Where database blog posts get flame-broiled to perfection
Alright, let's see what fresh hell the thought leaders have cooked up for us this week. Oh, perfect. A lovely, detailed post on how we can finally understand MongoDB's storage internals with "simple queries." Simple. That's the first red flag. Nothing that requires a multi-page explanation with six different ways to run the same query is ever "simple." This isn't a blog post; it's an advance copy of the incident report for a migration that hasn't even been approved yet.
So, we've got a new magic wand: the RecordId. It's an "internal key," a "monotonically increasing 64-bit integer" that gives us physical data independence. Riiight. Because abstracting away the physical layer has never, ever come back to bite anyone. I can already feel the phantom buzz of my on-call pager. It’s the ghost of migrations past, whispering about that one "simple" switch to a clustered index in Postgres that brought the entire payment system to its knees because of write amplification that the whitepaper swore wasn't an issue.
This whole article is a masterclass in repackaging old problems. We're not dealing with heap tables and VACUUM
, no, that's for dinosaurs. We have a WiredTiger storage engine with a B+Tree structure. It's better because it "reusing space and splitting pages as needed." That sounds suspiciously like what every other database has tried to do for thirty years, but with more syllables.
And the examples, my god, the examples.
I generate ten documents and insert them asynchronously, so they may be written to the database in a random order.
Ten. Documents. Let me just spin up my 10-document production environment and test this out. I'm sure the performance characteristics I see with a dataset that fits in a single CPU cache line will scale beautifully to our 8 terabyte collection with 500,000 writes per minute. Showing that a COLLSCAN
on ten items returns them out of _id
order isn't a profound technical insight; it's what happens when you throw a handful of confetti in the air.
And then we get to the best part: the new vocabulary for why your queries are slow. It's not a full table scan anymore, sweetie, it's a COLLSCAN
. It sounds so much more... intentional. And if you don't like it, you can just .hint()
the query planner. You know, the all-powerful query planner that's supposed to offer data independence, but you, the lowly application developer, have to manually tell it how to do its job. I see a future filled with:
$natural
here?"IXSCAN
on un-selective index."Oh, and covering indexes! I love this game. To get a real index-only scan, you need to either explicitly drop _id
from your projection—something every new hire will forget to do—or, even better, you create another index that includes _id
. So now we have val_1
and val_1__id_1
. Fantastic. I can't wait for the inevitable moment when we have val_1__id_1
, val_1__user_1__id_1
, and val_1__id_1__user_1
because no one can remember which permutation is the right one, and they're all just eating up memory.
But the absolute chef's kiss, the pièce de résistance of this entire thing, is the section on clustered collections. They let the database behave like an index-organized table, which is great! Fast access! It's the solution! Except, wait... what's this tiny little sentence here?
It is not advisable to use it widely because it was introduced for specific purposes and used internally.
You cannot make this up. They're dangling the keys to the kingdom in front of us and then saying, "Oh, you don't want to use these. These are the special keys. For us. You just stick to the slow way, okay?" This isn't a feature; it's a landmine with a "Do Not Touch" sign written in invisible ink.

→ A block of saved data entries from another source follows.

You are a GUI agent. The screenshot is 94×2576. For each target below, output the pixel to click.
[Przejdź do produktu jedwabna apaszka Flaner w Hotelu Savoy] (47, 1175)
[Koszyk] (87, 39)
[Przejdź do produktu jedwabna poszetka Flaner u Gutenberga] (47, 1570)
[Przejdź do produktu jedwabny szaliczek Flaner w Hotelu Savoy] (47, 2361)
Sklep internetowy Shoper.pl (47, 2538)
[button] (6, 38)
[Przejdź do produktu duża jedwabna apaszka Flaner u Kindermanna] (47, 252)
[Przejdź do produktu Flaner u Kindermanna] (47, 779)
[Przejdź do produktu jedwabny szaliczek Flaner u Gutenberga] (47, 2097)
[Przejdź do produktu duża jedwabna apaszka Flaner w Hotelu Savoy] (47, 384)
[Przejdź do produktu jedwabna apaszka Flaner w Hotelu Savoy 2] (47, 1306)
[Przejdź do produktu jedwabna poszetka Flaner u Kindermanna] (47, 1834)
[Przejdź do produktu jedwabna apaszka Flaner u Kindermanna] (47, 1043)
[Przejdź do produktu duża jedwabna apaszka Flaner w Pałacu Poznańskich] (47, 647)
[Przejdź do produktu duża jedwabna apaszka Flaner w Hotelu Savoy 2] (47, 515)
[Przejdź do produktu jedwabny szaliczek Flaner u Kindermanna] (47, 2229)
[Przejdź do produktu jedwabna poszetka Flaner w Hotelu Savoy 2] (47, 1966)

So let me just predict the future. Some VP is going to read the headline of this article, ignore the 3,000 words of caveats, and declare that we're moving to MongoDB because of its flexible schema and efficient space management. We'll spend six months on a "simple" migration. The first on-call incident will be because a developer relied on the "natural order" that works perfectly on their 10-document test collection but explodes in a sharded environment. The second will be when we discover that RecordId
being different on each replica means our custom diagnostic tools are giving us conflicting information.
And a year from now, I'll be awake at 3 AM, staring at an execution plan that says EXPRESS_CLUSTERED_IXSCAN
, wondering why it's still taking 5 seconds, while drinking coffee that has long since gone cold. The only difference is that the new problems will have cooler, more marketable names.
I'm going to go ahead and bookmark this. It'll make a great appendix for the eventual post-mortem.